## [Testo della pagina]
»»
Evidentemente il giudice, forse uno dei 220 conservatori nominati da Trump, non ha appieno ponderato il dato dei 22 milioni di contagiati e dei quasi 400.000 decessi per Covid nel suo Paese, altrimenti avrebbe compreso che in questo caso l’esercizio di un diritto naturale (sic) sta annullando quello altrui alla salute e alla vita, quindi annullandolo veramente, sino alla morte.
La democrazia statunitense è stata sottoposta ad uno stress terribile ma non solo nel momento dell’invasione del Parlamento bensì per quattro lunghi anni; le istituzioni hanno resistito sì ma la presunzione che si basa sulla loro intangibile solidità può essere pericolosa e fuorviante.
««
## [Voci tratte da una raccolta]
»»
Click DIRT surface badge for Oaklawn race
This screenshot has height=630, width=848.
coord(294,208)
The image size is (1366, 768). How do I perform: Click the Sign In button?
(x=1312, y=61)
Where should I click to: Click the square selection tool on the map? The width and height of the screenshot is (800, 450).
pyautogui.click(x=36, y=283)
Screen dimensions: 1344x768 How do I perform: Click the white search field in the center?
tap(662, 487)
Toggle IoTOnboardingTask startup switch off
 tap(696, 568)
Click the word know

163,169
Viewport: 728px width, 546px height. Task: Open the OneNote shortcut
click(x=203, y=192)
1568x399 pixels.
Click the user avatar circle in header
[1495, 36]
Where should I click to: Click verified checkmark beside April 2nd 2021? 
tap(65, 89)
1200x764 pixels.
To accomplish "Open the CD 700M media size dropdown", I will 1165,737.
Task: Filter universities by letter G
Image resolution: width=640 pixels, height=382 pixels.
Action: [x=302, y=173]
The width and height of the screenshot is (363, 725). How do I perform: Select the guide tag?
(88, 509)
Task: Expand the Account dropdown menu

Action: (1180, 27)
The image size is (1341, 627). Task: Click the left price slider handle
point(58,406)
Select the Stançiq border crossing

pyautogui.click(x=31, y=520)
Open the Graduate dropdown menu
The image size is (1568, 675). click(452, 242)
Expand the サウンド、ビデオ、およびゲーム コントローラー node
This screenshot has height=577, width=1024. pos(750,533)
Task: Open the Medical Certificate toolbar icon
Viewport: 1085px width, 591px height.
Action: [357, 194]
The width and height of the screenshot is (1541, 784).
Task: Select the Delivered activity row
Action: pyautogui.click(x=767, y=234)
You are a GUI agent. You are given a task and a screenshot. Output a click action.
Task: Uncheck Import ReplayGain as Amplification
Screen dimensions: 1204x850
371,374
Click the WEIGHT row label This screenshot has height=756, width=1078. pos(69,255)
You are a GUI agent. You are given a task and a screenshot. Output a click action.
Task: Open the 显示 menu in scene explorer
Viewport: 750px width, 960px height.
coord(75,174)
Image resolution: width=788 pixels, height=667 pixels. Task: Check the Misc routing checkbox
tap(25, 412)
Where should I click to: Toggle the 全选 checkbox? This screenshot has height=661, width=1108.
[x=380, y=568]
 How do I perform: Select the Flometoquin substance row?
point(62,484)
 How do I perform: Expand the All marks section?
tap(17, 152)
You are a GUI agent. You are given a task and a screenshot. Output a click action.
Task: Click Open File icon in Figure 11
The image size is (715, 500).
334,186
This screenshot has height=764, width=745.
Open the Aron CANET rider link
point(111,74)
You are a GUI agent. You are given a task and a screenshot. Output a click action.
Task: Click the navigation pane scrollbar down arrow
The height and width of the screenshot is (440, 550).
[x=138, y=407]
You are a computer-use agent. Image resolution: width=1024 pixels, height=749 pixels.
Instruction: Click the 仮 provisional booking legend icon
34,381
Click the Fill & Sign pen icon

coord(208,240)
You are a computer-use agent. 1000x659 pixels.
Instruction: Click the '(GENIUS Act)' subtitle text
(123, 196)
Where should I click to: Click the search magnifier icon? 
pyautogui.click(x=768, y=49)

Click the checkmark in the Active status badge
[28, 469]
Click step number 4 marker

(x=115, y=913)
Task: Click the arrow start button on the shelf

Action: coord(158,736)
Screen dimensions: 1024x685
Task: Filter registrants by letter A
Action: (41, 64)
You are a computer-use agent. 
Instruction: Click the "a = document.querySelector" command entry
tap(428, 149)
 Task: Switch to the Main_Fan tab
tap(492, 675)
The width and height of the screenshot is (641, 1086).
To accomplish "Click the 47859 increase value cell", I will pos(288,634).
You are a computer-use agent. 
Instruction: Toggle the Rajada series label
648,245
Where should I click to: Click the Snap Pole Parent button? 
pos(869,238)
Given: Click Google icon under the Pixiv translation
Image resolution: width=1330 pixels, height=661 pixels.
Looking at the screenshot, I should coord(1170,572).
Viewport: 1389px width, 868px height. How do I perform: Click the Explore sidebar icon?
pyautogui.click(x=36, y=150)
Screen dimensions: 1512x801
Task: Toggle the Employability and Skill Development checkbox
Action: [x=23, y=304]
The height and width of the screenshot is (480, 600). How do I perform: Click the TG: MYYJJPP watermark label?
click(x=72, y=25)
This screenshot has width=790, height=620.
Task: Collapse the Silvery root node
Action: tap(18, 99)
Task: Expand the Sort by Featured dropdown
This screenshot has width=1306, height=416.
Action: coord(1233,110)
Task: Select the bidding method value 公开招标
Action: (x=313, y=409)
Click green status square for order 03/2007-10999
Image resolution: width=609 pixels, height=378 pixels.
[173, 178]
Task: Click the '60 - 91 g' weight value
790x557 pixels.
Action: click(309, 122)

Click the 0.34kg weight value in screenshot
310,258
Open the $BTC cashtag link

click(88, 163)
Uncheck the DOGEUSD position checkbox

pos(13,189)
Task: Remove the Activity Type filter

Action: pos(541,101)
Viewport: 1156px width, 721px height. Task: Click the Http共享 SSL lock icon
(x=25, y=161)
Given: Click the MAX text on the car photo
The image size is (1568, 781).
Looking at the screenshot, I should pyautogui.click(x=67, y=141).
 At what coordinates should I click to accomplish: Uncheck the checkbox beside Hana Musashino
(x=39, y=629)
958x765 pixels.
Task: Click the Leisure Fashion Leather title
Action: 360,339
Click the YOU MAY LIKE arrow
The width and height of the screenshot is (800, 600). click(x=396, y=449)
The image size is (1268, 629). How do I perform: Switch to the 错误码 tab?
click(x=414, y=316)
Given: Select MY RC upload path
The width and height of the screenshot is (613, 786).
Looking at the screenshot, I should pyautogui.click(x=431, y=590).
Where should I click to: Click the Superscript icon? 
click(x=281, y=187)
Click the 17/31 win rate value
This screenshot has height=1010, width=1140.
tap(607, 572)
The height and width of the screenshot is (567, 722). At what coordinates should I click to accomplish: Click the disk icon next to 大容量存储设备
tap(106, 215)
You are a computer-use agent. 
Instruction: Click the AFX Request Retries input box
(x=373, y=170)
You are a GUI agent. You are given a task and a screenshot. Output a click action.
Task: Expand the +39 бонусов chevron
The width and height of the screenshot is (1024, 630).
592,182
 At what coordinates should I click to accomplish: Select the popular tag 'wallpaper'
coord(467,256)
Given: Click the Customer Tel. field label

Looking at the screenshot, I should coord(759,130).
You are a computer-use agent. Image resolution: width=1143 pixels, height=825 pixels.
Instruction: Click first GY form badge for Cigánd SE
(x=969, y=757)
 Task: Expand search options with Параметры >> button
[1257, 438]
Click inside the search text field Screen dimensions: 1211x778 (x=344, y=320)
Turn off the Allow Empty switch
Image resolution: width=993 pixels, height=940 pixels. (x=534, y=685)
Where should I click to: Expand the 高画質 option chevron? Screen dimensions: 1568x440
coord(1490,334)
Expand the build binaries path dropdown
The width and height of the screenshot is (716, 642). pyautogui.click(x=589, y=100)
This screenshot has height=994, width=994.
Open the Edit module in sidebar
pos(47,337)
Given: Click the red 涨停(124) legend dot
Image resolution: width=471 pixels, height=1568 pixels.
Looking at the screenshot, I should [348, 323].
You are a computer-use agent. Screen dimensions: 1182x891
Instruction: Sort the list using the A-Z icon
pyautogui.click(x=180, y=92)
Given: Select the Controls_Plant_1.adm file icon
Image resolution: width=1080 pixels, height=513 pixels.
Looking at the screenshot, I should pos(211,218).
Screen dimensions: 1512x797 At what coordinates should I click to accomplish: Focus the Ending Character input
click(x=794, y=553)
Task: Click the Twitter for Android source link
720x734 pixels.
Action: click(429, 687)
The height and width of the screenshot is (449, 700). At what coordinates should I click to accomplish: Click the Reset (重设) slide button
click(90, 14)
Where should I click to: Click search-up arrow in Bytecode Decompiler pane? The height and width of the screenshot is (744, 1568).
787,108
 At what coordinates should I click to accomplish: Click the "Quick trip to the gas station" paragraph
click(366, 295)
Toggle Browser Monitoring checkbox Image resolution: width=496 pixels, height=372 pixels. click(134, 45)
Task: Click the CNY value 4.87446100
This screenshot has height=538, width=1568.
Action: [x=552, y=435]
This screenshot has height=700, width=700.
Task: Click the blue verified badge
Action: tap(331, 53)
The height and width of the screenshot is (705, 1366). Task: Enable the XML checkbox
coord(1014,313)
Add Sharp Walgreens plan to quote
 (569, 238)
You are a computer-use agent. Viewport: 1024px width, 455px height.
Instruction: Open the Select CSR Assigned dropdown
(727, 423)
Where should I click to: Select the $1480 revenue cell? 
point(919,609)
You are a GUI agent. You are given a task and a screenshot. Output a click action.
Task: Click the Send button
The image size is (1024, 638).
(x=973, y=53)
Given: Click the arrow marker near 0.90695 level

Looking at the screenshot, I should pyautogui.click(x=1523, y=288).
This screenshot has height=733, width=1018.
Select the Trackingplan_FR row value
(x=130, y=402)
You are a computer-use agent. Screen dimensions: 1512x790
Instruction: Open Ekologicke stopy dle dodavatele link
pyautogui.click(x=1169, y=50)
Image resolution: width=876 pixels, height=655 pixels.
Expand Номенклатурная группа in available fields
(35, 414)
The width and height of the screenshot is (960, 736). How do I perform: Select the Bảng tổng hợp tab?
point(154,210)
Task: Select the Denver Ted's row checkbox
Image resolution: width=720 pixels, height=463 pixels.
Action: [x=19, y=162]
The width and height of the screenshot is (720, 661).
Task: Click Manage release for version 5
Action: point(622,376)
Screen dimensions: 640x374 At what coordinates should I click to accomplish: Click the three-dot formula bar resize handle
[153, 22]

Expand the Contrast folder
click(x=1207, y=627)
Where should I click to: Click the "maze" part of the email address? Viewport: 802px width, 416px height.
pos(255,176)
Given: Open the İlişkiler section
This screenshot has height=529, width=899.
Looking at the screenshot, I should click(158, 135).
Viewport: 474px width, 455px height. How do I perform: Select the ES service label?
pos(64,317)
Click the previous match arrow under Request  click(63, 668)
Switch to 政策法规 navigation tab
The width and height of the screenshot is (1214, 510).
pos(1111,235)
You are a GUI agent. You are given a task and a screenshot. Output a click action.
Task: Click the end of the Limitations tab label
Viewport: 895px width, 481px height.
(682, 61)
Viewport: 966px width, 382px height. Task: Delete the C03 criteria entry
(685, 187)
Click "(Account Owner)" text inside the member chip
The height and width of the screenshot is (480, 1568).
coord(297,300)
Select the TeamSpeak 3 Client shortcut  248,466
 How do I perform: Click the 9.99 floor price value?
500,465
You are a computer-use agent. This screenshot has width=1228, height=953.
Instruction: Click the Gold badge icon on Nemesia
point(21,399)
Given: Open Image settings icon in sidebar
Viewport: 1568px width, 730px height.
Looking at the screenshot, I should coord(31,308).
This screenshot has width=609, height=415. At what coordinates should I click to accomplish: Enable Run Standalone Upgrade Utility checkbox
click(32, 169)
««
## [Domande di studio]
1. Nel testo sulla democrazia statunitense, che cosa avrebbe compreso il giudice se avesse ponderato appieno i dati sulla Covid? Rispondi in una o due frasi.
2. Rispondi alle domande seguenti basandoti sul testo sulla democrazia statunitense.
(a) Quanti conservatori nominati da Trump indica il testo?
(b) Quanti decessi per Covid riporta il testo?
(c) Per quanto tempo la democrazia statunitense è stata sottoposta a uno stress terribile?
3. Prosegui il testo sulla democrazia statunitense a partire dall'ultima frase.

## [Risultati dell'esercizio]
1. Se avesse considerato i 22 milioni di contagiati e i quasi 400.000 decessi per Covid nel suo Paese, il giudice avrebbe compreso che in questo caso l'esercizio di un diritto naturale sta annullando il diritto altrui alla salute e alla vita, fino alla morte.

2.
(a) 220.
(b) Quasi 400.000.
(c) Per quattro lunghi anni.

3.
E amaramente un ex senatore repubblicano ha scritto: “Quanti danni alla democrazia americana può tollerare, scusare e sostenere il mio partito repubblicano? È elementare dirlo, ma affinché la democrazia funzioni, una parte deve essere pronta ad accettare la sconfitta. Se l’unico risultato accettabile è che la tua parte vinca e un perdente si rifiuta semplicemente di perdere, l’America è in pericolo. È difficile comprendere come tanti dei miei colleghi repubblicani siano stati in grado di abbandonare bruscamente i principi in cui affermavano di credere. È anche difficile capire il perché di questo tradimento che è stato segnato dalla deferenza verso la politica senza scrupoli, incoerente e palesemente egoista di Donald Trump, definita com’è dal suo caos e dalla disonestà senza limiti. La conclusione a cui sono giunto è che lo hanno fatto per le ragioni più vili: pura sopravvivenza e opportunismo di rango. Ma la sopravvivenza separata dal principio rende un politico incapace di difendere le istituzioni della libertà americana quando sono minacciate da nemici interni e stranieri.”
E seppure tardivamente, intervenendo in Senato anche il leader dei repubblicani McConnell, ha avvertito che: “La nostra democrazia entrerebbe in una spirale di morte se la parte perdente in un’elezione fosse in grado di ribaltare un risultato equo con accuse infondate. Gli elettori, i tribunali e gli Stati hanno tutti parlato, se li annullassimo, danneggeremmo per sempre la nostra repubblica“.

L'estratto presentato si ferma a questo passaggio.